**Stated problem 1**
Update the entries from the line containing "Image resolution: width=1568" through the line containing "click(440, 761)" by replacing "sheep" with "goat", and return only those lines with nothing else changed.
--- Start of Article ---
The format of the show is to have a Fabric Forum, which not only displays the best of the fabrics on show but also introduces the theme of the event (The Journey to Carbon Neutrality); this also gets exposure in the second area of concentration – the Presentation Stage – which hosts suitable talks ranging from new product development talks to panels on the issues facing the industry. Recently the jury met to select which of the 800 fabrics submitted were worthy of highlighting in the Forum area. These allow rival fabrics to be held in hands at the same time so that the all-important tactile qualities can be appreciated.

Whereas bio-plastics (polymers from crops like PLA from food cultivation) formed the theme of the autumn shows (the talks are all online for playback), the new direction is working towards a nirvana: to have every fabric with a carbon footprint detailed alongside its other features. If the yarn is processed using renewable energy instead of coal-fired power stations – the difference will be easy to identify. Is polyester better on footprints than polypropylene or polyamides? How different is cellulose as a fiber? This is a big shift to the industry way of presenting materials, so it will form the direction for several shows to allow all the exhibitors to adopt this new practice. The incoming exhibitions have been partnered by the Higg Index as their Material Sourcing Index is the default option of how to work this out. As with any audit system, it is important to know how to use it effectively and efficiently, so several of the presentations will delve deeper into the subject, as will the supporting information in the Fabric Forum.
--- End of Article ---
--- Start of Material for this task ---
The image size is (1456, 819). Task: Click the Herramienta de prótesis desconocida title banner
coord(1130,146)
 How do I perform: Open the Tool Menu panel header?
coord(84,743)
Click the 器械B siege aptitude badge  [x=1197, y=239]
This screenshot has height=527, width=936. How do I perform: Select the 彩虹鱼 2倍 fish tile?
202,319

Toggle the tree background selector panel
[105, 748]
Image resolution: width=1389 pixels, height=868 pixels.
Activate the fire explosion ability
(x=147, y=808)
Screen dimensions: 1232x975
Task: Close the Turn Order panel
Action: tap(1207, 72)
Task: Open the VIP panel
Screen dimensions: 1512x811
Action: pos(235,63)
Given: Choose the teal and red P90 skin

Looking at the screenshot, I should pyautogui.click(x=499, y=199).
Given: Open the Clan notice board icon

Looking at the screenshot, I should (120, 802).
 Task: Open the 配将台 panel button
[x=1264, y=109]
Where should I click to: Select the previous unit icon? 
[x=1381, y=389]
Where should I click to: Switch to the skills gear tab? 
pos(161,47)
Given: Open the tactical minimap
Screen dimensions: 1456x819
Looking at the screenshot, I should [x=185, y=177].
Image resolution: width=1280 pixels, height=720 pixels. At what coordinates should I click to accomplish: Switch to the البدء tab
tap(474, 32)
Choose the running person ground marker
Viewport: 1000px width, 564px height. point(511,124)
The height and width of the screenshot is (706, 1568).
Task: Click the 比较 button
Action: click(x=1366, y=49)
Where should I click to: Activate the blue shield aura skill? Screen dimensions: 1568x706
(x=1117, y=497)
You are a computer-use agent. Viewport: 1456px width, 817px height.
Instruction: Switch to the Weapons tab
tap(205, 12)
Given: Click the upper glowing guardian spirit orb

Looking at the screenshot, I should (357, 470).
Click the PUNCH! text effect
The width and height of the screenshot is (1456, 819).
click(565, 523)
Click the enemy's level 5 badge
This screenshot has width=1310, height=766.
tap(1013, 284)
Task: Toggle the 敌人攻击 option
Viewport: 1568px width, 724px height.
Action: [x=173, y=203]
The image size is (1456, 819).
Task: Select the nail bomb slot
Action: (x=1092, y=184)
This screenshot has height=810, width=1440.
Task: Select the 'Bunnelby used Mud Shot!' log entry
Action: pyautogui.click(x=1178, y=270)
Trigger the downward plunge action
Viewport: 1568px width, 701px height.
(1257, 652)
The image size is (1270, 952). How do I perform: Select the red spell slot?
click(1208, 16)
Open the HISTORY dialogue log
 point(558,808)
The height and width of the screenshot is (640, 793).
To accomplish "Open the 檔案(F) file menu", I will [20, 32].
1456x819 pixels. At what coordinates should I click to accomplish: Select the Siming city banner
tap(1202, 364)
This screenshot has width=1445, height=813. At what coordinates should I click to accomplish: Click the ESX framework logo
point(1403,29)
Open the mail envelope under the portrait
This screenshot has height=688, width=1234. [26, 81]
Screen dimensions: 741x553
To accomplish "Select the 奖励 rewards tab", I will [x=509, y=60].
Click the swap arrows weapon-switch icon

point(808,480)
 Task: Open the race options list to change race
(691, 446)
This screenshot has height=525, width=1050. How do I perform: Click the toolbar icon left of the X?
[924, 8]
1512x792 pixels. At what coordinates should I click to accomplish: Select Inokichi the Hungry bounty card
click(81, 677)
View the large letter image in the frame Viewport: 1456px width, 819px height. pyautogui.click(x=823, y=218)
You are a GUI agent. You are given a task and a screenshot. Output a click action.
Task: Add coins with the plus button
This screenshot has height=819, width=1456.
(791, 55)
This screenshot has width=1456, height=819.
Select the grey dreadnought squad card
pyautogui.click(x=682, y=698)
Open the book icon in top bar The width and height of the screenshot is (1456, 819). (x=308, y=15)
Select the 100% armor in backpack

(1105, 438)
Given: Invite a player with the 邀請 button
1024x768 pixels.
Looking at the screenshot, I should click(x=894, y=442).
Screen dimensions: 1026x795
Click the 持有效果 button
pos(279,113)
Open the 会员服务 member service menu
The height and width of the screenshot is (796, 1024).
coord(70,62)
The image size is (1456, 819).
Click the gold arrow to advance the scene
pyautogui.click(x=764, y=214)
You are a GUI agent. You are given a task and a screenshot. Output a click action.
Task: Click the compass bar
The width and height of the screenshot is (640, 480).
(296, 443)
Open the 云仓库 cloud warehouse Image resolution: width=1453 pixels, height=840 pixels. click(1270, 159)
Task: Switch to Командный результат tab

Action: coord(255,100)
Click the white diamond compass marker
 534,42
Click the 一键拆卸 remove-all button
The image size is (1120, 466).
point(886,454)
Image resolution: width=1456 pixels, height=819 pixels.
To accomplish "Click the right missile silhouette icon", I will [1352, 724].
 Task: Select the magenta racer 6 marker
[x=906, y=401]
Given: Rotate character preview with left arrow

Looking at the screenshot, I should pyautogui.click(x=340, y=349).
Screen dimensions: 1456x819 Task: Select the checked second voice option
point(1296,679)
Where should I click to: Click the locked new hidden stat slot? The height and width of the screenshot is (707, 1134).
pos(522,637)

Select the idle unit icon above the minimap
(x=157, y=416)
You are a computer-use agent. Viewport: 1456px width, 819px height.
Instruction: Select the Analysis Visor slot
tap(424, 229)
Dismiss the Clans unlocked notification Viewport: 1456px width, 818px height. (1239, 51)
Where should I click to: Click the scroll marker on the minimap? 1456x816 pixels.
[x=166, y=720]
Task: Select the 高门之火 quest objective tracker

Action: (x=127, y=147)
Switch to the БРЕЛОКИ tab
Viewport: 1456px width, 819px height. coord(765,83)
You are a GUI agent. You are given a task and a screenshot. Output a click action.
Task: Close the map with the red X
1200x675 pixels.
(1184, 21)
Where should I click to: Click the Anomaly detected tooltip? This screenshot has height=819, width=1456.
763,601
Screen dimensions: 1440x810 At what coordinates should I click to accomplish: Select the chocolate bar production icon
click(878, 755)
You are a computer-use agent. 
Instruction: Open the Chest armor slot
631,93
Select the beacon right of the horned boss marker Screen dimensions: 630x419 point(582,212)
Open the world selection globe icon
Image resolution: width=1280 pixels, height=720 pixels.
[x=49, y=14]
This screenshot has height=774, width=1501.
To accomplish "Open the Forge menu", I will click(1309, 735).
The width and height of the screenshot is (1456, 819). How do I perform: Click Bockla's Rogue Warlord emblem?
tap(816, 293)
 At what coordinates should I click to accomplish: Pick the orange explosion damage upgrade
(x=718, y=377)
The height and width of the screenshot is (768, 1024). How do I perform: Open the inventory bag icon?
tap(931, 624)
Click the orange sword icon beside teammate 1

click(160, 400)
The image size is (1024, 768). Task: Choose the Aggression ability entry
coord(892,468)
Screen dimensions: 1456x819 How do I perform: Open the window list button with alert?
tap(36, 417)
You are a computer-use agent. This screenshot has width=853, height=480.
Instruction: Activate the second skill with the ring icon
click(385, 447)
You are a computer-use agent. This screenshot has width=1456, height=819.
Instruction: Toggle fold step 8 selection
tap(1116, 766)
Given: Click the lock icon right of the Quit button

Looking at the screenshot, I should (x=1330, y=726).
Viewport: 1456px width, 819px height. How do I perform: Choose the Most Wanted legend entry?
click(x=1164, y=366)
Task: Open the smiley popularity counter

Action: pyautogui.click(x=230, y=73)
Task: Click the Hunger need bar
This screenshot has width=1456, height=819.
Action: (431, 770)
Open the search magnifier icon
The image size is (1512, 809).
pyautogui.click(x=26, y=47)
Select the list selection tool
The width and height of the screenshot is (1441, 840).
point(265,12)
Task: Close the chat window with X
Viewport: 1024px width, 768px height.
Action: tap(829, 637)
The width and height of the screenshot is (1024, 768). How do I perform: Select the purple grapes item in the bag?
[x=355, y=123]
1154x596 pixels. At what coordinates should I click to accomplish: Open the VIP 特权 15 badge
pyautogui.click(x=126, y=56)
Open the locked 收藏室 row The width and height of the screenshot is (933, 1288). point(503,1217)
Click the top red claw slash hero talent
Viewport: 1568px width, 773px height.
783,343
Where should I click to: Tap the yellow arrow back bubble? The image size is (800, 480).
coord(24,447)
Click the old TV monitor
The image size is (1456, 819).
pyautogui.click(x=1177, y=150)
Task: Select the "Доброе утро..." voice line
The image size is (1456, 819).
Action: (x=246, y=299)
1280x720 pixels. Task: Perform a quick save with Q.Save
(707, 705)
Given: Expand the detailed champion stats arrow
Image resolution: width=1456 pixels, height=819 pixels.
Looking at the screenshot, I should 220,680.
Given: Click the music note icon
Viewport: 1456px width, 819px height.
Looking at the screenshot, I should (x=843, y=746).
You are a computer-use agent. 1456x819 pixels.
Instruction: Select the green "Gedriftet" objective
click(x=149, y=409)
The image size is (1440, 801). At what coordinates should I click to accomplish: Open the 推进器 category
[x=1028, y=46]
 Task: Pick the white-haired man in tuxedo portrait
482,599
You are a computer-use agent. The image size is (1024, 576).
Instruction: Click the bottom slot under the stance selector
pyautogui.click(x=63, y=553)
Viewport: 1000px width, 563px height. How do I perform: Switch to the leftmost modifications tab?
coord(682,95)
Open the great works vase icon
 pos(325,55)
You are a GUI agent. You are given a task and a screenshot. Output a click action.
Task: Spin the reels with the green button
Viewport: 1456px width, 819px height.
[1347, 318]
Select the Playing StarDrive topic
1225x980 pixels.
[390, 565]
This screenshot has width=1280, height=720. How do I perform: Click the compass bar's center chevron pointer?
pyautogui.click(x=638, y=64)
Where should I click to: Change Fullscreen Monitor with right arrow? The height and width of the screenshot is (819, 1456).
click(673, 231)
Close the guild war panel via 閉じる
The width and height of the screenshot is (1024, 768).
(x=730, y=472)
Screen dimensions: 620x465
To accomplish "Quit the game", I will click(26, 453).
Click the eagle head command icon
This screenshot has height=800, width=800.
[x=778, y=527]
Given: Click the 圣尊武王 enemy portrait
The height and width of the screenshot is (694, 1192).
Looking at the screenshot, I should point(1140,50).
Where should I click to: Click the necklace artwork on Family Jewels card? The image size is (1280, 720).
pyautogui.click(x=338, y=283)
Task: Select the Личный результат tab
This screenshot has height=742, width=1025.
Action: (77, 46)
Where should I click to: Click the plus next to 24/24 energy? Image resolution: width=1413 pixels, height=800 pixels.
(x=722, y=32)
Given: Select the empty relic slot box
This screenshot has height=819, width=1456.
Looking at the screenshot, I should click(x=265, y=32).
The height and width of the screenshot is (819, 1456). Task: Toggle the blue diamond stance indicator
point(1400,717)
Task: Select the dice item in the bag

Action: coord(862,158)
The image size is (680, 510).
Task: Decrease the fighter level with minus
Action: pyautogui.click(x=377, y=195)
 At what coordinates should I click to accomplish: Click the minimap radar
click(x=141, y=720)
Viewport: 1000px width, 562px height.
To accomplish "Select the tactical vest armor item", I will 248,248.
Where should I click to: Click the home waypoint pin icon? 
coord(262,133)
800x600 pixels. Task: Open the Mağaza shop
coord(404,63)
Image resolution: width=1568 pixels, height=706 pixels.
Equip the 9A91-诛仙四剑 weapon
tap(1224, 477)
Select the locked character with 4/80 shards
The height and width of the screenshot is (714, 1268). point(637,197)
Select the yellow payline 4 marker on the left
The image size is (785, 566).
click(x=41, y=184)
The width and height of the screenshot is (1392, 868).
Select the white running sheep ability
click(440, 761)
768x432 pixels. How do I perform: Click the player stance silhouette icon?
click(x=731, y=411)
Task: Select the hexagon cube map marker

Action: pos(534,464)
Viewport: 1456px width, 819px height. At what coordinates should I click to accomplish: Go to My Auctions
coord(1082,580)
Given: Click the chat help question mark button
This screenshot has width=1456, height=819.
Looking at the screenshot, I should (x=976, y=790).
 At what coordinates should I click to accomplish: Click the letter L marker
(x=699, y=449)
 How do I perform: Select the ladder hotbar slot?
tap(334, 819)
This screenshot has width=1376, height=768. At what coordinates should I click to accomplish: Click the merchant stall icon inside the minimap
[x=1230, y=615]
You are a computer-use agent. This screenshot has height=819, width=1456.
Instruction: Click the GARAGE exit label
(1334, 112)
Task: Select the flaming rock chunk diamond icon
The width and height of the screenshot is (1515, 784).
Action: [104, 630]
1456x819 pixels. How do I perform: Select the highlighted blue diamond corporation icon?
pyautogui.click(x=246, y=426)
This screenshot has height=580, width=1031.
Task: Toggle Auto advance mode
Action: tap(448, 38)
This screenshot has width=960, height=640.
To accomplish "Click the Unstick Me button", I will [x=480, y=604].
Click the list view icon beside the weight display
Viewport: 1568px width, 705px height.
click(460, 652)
--- End of Material for this task ---
**Stated problem 2**
Reproduce the article about the fabric show in full, word for word.

**Exercise output 1**
Image resolution: width=1568 pixels, height=706 pixels.
Equip the 9A91-诛仙四剑 weapon
tap(1224, 477)
Select the locked character with 4/80 shards
The height and width of the screenshot is (714, 1268). point(637,197)
Select the yellow payline 4 marker on the left
The image size is (785, 566).
click(x=41, y=184)
The width and height of the screenshot is (1392, 868).
Select the white running goat ability
click(440, 761)

**Exercise output 2**
The format of the show is to have a Fabric Forum, which not only displays the best of the fabrics on show but also introduces the theme of the event (The Journey to Carbon Neutrality); this also gets exposure in the second area of concentration – the Presentation Stage – which hosts suitable talks ranging from new product development talks to panels on the issues facing the industry. Recently the jury met to select which of the 800 fabrics submitted were worthy of highlighting in the Forum area. These allow rival fabrics to be held in hands at the same time so that the all-important tactile qualities can be appreciated.

Whereas bio-plastics (polymers from crops like PLA from food cultivation) formed the theme of the autumn shows (the talks are all online for playback), the new direction is working towards a nirvana: to have every fabric with a carbon footprint detailed alongside its other features. If the yarn is processed using renewable energy instead of coal-fired power stations – the difference will be easy to identify. Is polyester better on footprints than polypropylene or polyamides? How different is cellulose as a fiber? This is a big shift to the industry way of presenting materials, so it will form the direction for several shows to allow all the exhibitors to adopt this new practice. The incoming exhibitions have been partnered by the Higg Index as their Material Sourcing Index is the default option of how to work this out. As with any audit system, it is important to know how to use it effectively and efficiently, so several of the presentations will delve deeper into the subject, as will the supporting information in the Fabric Forum.